AI and University Cognition
Excellent Educator, Volume: 2, Issue: 23, Page: 7
Summary
This experimental study investigates how AI-supported learning influences university students’ cognitive abilities across Bloom’s taxonomy. Students were randomly assigned to an AI-supported group and a traditional-instruction control group. Pre- and post-tests measured growth in knowledge, comprehension, application, analysis, synthesis, and evaluation.
The AI-supported group showed stronger improvement in several domains, attributed to personalized explanations, automated feedback, and greater opportunities for practice. AI tools also helped students engage asynchronously and collaboratively, supporting deeper exploration of course concepts.

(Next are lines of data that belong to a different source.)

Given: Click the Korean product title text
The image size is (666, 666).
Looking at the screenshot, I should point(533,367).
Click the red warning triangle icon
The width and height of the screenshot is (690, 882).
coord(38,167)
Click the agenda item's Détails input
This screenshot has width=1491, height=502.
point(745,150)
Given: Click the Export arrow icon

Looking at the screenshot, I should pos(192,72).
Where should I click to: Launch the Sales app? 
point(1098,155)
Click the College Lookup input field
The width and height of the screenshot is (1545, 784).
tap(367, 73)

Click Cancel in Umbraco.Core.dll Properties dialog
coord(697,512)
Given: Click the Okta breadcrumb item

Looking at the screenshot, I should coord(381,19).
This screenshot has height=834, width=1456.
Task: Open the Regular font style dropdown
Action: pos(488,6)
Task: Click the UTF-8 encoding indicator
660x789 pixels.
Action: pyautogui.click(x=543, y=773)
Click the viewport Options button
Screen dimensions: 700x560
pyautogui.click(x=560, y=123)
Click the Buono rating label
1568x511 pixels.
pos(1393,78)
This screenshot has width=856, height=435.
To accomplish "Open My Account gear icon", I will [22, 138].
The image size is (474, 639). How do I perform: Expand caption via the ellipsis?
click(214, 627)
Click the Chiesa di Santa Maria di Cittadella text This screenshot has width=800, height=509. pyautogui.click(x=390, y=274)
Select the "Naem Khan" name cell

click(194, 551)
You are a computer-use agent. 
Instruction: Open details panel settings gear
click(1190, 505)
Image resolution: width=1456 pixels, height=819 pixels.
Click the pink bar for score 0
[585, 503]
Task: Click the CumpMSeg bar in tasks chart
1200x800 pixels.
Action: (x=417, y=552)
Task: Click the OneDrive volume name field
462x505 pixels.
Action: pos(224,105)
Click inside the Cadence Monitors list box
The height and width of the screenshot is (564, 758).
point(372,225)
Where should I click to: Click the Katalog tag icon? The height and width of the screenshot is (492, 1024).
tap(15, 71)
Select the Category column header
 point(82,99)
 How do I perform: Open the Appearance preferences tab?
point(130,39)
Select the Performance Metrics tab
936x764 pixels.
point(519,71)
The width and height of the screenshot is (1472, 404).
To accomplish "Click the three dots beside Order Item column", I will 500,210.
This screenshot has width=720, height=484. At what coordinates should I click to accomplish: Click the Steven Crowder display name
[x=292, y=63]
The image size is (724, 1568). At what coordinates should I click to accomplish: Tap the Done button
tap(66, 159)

However, the authors caution that uncritical reliance may weaken higher-order thinking. Students may accept AI responses without questioning logic, accuracy, or relevance. The study underscores the need for structured integration in which AI supplements—not replaces—human reasoning and instructor guidance.
Implications for Practice
- Design AI-based activities that require explanation and critique.
- Emphasize verification and reasoning steps in assessments.
- Use AI primarily for formative feedback, not summative evaluation.
- Train students to recognize the limits of AI-generated responses.
Table 2.23.7
| Item | Details |
| Context | Pakistan |
| Design | Experimental |
| Focus | AI & cognition |
| Contribution | Domain-specific cognitive gains |
Reference
Iqbal, A., & Tayyab, I. (2025). Effect of artificial intelligence on students’ cognitive abilities at university level. International Premier Journal of Languages & Literature, 3(1), 454–467.
Suggested Citation
Ross, E. M., & Malar, D. B. J. (2025). AI and University Cognition. Excellent Educator, 2(23), 7.